Kamis, 05 Mei 2011

Lebaran Khas Betawi Cengkareng, Lebaran Antar Kampung




Masyarakat Betawi asli di Cengkareng memiliki tradisi lebaran cukup unik yg masih terjaga sampai saat ini yaitu tradisi lebaran antar kampung.

Tradisi lebaran dalam hari raya Idul Fitri memang sudah umum bagi masyarakat di Indonesia. Bahkan tradisi pulang kampung atau mudik menjadi fenomena tersendiri di Indonesia demi silaturahmi dengan sanak famili yg ada di kampung halaman.


Menurut tokoh pemuda Jakarta Barat, M.Ikhwan Ridwan kepada Berita8.com, Rabu (15/9/2010) mengatakan Lebaran umumnya mengunjungi keluarga besar dari rumah kerumah yg muda mengunjungi yang tua.

Bagi masyrakat Betawi asli di Cengkareng menjadi lebih semarak karena lebaran lebih di perluas menjadi lebaran antar kampung.

Setiap kampung sudah memiliki jadwal hari tersendiri yang sudah di tetapkan para tokoh sejak lama yang saling berbalas kunjung satu sama lain.

Di Cengkareng terdiri beberapa kampung diantaranya, Pondok Sambi, Tanah Koja, Pondok Randu, Kampung Gunung, Bojong, Rawabuaya, Cengkareng, Kapuk sementara untuk wilayah Tangerang (wilayah sekitar Cengkareng) meliputi, Kembangan, Semanan, Gondrong dan Cipondoh.

Hari pertama, masyarakat Betawi Cengkareng seperti masyarakat umumnya mengunjungi keluarga masing-masing mengunjungi orang tua, mertua atau keluarga tertua.

Hari kedua, kemudian seluruh kampung yang ada di Cengkareng tumplek di kampung Tanah Koja yang jadi tuan rumah.

Hari ketiga, giliran Kampung Pondok Sambi yang jadi tuan rumah maka seluruh kampung yang ada di Cengkreng tumplek di Kampung Pondok Sambi.

Hari keempat, tuan rumah giliran Kampung Gunung, Kampung Pondok Randu, Bojong dan Kembangan.

Hari kelima, yang jadi tuan rumah giliran Rawabuaya, Cengkareng, Kapuk.
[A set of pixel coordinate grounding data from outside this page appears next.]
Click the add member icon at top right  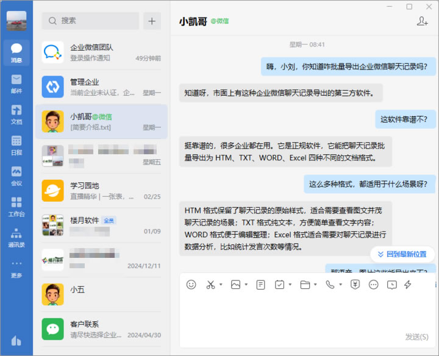pyautogui.click(x=422, y=21)
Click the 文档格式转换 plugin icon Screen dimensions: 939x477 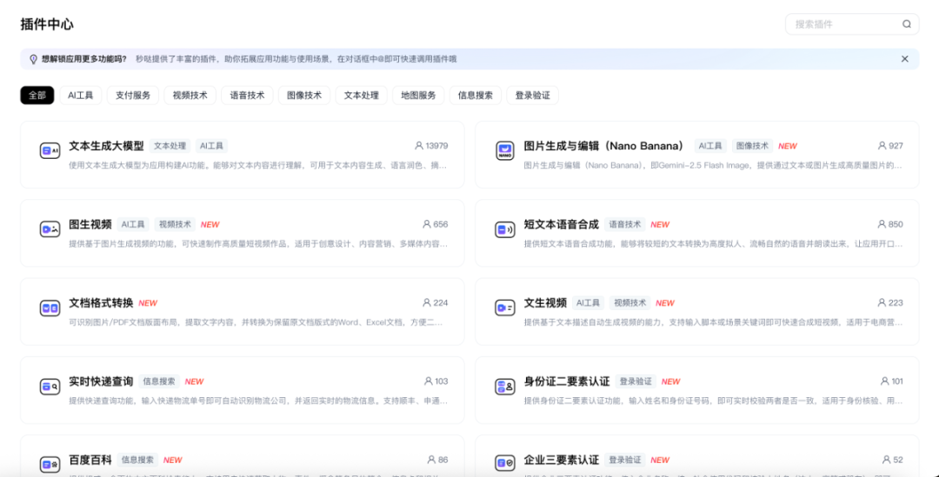coord(50,308)
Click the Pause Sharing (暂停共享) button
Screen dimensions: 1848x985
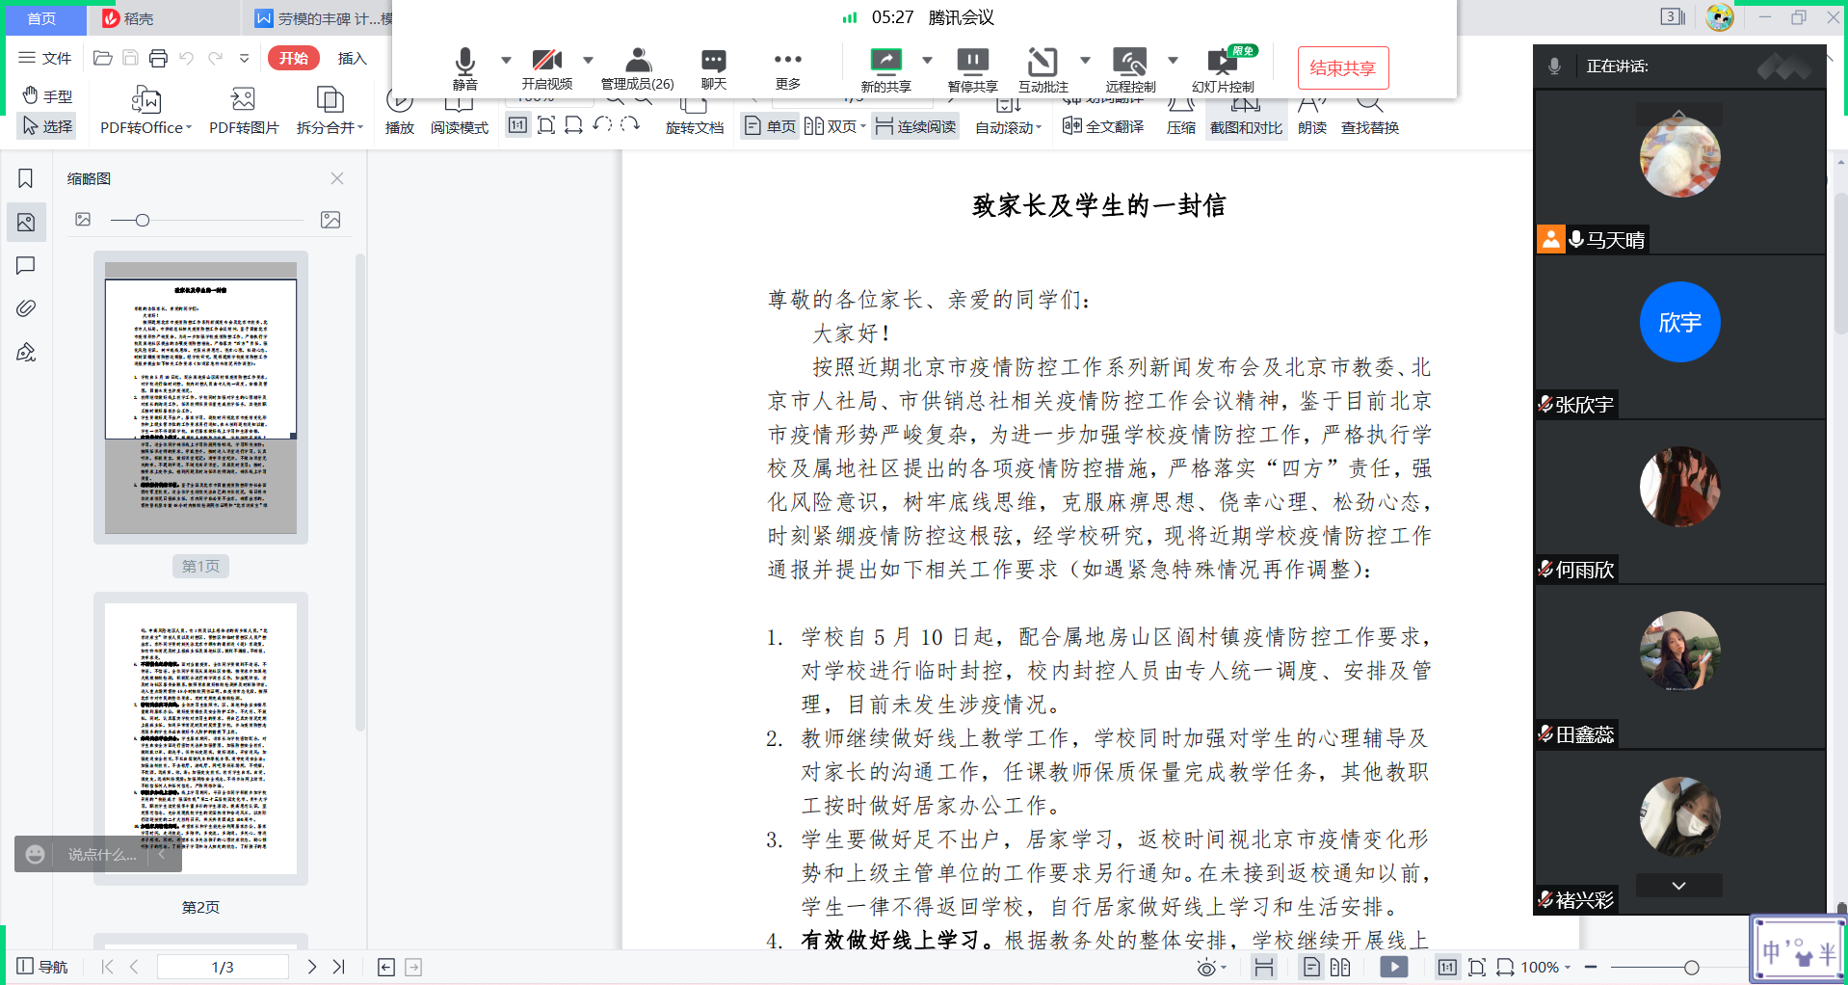pos(972,67)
Hari keenam, giliran Kampung Gondrong, Cipondoh serta Kampung Semanan.

Dan hari ketujuh mulai bebas untuk mengunjungi rumah sanak keluarga yang jauh di Bekasi, Bogor atau Depok.

Sejarah bermula tradisi tersebut berlangsung sejak lama, karena kondisi geografis jarak antar kampung berjauhan, kemudian saat hari raya tiba mereka berkunjung kerumah sanak keluarga di kampung lain.

Ketika hendak berkunjung melewati persawahan dan ketemu di tengah sawah. Hal tersebut berulang tahun-tahun berikutnya. Pada akhirnya di tengah sawah tersebut para sesepuh tua saat itu membuat kesepakatan berdasarkan silsilah.

Tradisi lebaran antar kampung tersebut berlaku umum, tidak mengenal strata atau status sosial, usia, siapapun harus harus saling mengunjungi.

Apabila ada yg tidak mau berkunjung atau malas berkunjung maka sanksi sosialnya rumahnya tidak di kunjungi saat kampungnya jadi tuan rumah.

Walaupun statusnya tokoh seperti Kiyai, pejabat pada saat waktunya berkunjung maka wajib berkunjung, waktunya jadi tuan rumah terima tamu maka harus menunggu.